INDICATIONS
Botulinum toxin (BTX) is a natural endotoxin produced by the bacteria Clostridium botulinum . The variant known as C. botulinum toxin A (BTX-A), discovered in 1946, has gained popularity over the last two decades as a method for addressing signs of aging, especially dynamic facial wrinkles. BTX affects acetylcholine (ACh), a neurotransmitter associated with muscle movement, leading to temporary flaccid paralysis of striated muscles. Initially used for strabismus in monkeys in the 1970s, ophthalmologists later employed it for various eye-related conditions. In the 1990s, the first publication on BTX’s cosmetic use emerged. Its applications have since expanded to include preventing and treating dynamic wrinkles, alleviating excessive sweating, correcting neck platysma banding, and treating signs of lower face aging.
There are seven serotypes of BTX labeled A to G, with A being the most potent and the first to be introduced for medical use in the United States. Serotype A operates by cleaving the SNAP-25 (synaptosome-associated protein of 25 kDa) protein, a component of the SNARE (soluble N -ethylmaleimide–sensitive factor attachment protein receptor) complex. Commercially available formulations of BTX derived from serotype A include onabotulinumtoxinA (BOTOX, BOTOX Cosmetic), abobotulinumtoxinA (Dysport), incobotulinumtoxinA (Xeomin), prabotulinumtoxinA (Jeuveau), and daxibotulinumtoxinA (Daxxify, formerly known as DAXI) and LetibotulinumtoxinA (Letybo).
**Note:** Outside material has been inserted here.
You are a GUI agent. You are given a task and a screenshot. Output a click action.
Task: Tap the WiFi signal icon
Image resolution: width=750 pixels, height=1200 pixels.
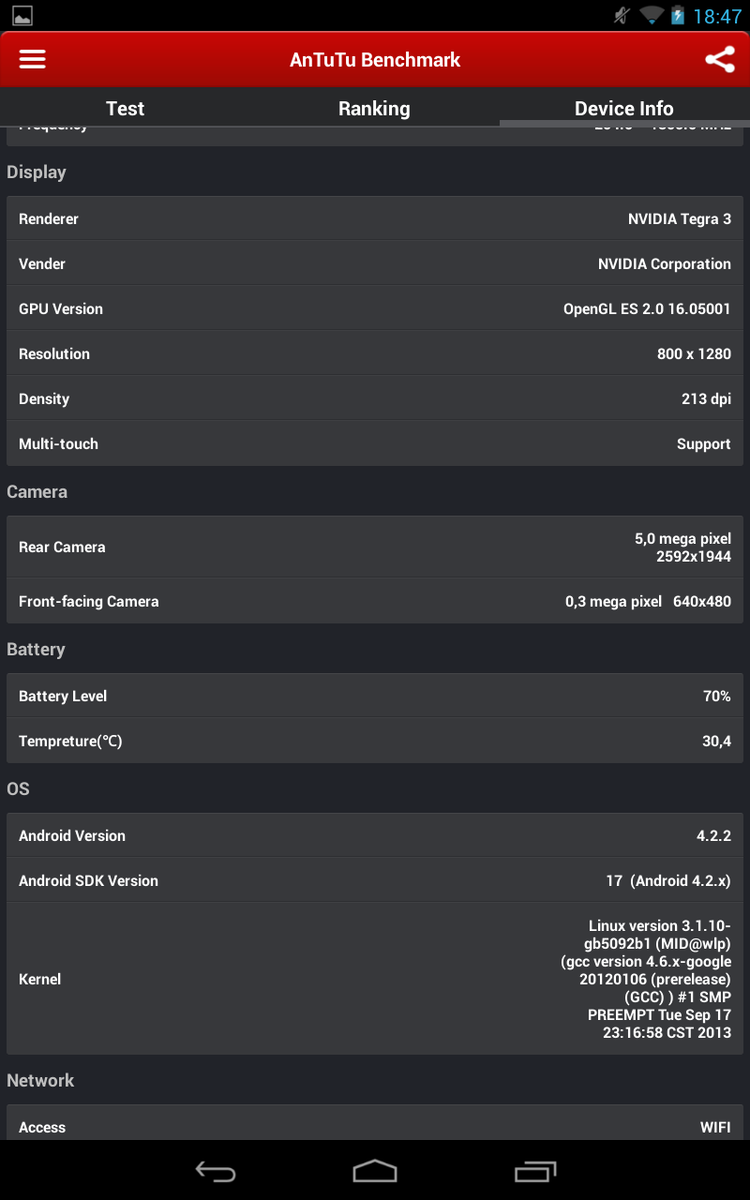(652, 16)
RimabotulinumtoxinB (Myobloc, NeuroBloc), derived from serotype B, is not approved for cosmetic use but has been studied for the treatment of facial lines. Physicians and patients select from the diverse range of commercially available BTX formulations by considering key factors that include the speed at which the treatment takes effect, the longevity of its benefits, and the unique responses of individual patients, ensuring a personalized approach to treatment.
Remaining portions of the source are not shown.